DATA TO EXAMINE:
****

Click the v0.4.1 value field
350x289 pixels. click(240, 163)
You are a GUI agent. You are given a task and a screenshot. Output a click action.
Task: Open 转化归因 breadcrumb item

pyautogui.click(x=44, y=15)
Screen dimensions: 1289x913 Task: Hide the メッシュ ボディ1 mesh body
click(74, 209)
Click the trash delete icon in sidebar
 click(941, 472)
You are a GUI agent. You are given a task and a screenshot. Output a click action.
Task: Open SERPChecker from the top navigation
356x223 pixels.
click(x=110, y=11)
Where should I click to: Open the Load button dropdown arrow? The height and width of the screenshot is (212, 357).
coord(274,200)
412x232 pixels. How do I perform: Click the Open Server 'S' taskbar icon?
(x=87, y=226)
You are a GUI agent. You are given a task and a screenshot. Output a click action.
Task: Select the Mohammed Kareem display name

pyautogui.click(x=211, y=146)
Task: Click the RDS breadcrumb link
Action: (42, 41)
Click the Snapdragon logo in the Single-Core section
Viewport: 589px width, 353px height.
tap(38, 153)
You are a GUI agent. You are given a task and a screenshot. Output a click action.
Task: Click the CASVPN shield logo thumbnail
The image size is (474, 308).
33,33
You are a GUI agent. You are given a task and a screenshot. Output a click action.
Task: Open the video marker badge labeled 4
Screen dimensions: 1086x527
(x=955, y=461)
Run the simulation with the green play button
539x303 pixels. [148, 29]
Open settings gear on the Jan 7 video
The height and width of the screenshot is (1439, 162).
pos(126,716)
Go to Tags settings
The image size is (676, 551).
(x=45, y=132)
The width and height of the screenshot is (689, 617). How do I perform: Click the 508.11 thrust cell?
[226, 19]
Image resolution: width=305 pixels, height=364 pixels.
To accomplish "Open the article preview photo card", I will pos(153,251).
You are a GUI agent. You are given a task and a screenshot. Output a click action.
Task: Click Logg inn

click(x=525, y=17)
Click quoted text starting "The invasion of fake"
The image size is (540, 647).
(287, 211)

****

PROBLEM TO SOLVE: The full listing above is to be given again exactly.

ANSWER BOX:
Click the v0.4.1 value field
350x289 pixels. click(240, 163)
You are a GUI agent. You are given a task and a screenshot. Output a click action.
Task: Open 转化归因 breadcrumb item

pyautogui.click(x=44, y=15)
Screen dimensions: 1289x913 Task: Hide the メッシュ ボディ1 mesh body
click(74, 209)
Click the trash delete icon in sidebar
 click(941, 472)
You are a GUI agent. You are given a task and a screenshot. Output a click action.
Task: Open SERPChecker from the top navigation
356x223 pixels.
click(x=110, y=11)
Where should I click to: Open the Load button dropdown arrow? The height and width of the screenshot is (212, 357).
coord(274,200)
412x232 pixels. How do I perform: Click the Open Server 'S' taskbar icon?
(x=87, y=226)
You are a GUI agent. You are given a task and a screenshot. Output a click action.
Task: Select the Mohammed Kareem display name

pyautogui.click(x=211, y=146)
Task: Click the RDS breadcrumb link
Action: (42, 41)
Click the Snapdragon logo in the Single-Core section
Viewport: 589px width, 353px height.
tap(38, 153)
You are a GUI agent. You are given a task and a screenshot. Output a click action.
Task: Click the CASVPN shield logo thumbnail
The image size is (474, 308).
33,33
You are a GUI agent. You are given a task and a screenshot. Output a click action.
Task: Open the video marker badge labeled 4
Screen dimensions: 1086x527
(x=955, y=461)
Run the simulation with the green play button
539x303 pixels. [148, 29]
Open settings gear on the Jan 7 video
The height and width of the screenshot is (1439, 162).
pos(126,716)
Go to Tags settings
The image size is (676, 551).
(x=45, y=132)
The width and height of the screenshot is (689, 617). How do I perform: Click the 508.11 thrust cell?
[226, 19]
Image resolution: width=305 pixels, height=364 pixels.
To accomplish "Open the article preview photo card", I will pos(153,251).
You are a GUI agent. You are given a task and a screenshot. Output a click action.
Task: Click Logg inn

click(x=525, y=17)
Click quoted text starting "The invasion of fake"
The image size is (540, 647).
(287, 211)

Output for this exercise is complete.